> _EXERCISE INSTRUCTIONS_
Starting at the first line, copy the data below through to the end, exactly.

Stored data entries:
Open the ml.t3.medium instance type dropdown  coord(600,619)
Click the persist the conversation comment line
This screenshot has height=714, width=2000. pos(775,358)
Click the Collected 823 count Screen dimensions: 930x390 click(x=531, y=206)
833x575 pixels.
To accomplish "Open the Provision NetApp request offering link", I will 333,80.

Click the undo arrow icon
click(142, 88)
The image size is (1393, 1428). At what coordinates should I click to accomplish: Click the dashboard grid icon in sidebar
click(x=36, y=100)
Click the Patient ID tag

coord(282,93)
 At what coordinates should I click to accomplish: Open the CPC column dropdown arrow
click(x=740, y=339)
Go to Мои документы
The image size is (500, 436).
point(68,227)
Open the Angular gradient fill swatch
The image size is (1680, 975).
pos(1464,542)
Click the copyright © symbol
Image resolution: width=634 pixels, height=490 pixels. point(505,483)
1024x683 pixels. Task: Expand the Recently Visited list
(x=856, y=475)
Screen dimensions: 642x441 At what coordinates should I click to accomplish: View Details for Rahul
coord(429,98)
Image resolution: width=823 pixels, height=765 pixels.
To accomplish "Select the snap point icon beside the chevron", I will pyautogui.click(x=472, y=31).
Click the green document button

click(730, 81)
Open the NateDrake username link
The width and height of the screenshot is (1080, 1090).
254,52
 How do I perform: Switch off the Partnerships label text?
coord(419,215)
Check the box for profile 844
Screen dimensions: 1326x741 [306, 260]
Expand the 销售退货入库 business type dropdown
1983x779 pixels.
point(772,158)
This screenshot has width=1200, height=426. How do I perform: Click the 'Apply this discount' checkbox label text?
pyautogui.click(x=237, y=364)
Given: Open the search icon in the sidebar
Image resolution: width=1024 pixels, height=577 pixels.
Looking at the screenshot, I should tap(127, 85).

> _EXERCISE RESPONSE_
Open the ml.t3.medium instance type dropdown  coord(600,619)
Click the persist the conversation comment line
This screenshot has height=714, width=2000. pos(775,358)
Click the Collected 823 count Screen dimensions: 930x390 click(x=531, y=206)
833x575 pixels.
To accomplish "Open the Provision NetApp request offering link", I will 333,80.

Click the undo arrow icon
click(142, 88)
The image size is (1393, 1428). At what coordinates should I click to accomplish: Click the dashboard grid icon in sidebar
click(x=36, y=100)
Click the Patient ID tag

coord(282,93)
 At what coordinates should I click to accomplish: Open the CPC column dropdown arrow
click(x=740, y=339)
Go to Мои документы
The image size is (500, 436).
point(68,227)
Open the Angular gradient fill swatch
The image size is (1680, 975).
pos(1464,542)
Click the copyright © symbol
Image resolution: width=634 pixels, height=490 pixels. point(505,483)
1024x683 pixels. Task: Expand the Recently Visited list
(x=856, y=475)
Screen dimensions: 642x441 At what coordinates should I click to accomplish: View Details for Rahul
coord(429,98)
Image resolution: width=823 pixels, height=765 pixels.
To accomplish "Select the snap point icon beside the chevron", I will pyautogui.click(x=472, y=31).
Click the green document button

click(730, 81)
Open the NateDrake username link
The width and height of the screenshot is (1080, 1090).
254,52
 How do I perform: Switch off the Partnerships label text?
coord(419,215)
Check the box for profile 844
Screen dimensions: 1326x741 [306, 260]
Expand the 销售退货入库 business type dropdown
1983x779 pixels.
point(772,158)
This screenshot has width=1200, height=426. How do I perform: Click the 'Apply this discount' checkbox label text?
pyautogui.click(x=237, y=364)
Given: Open the search icon in the sidebar
Image resolution: width=1024 pixels, height=577 pixels.
Looking at the screenshot, I should tap(127, 85).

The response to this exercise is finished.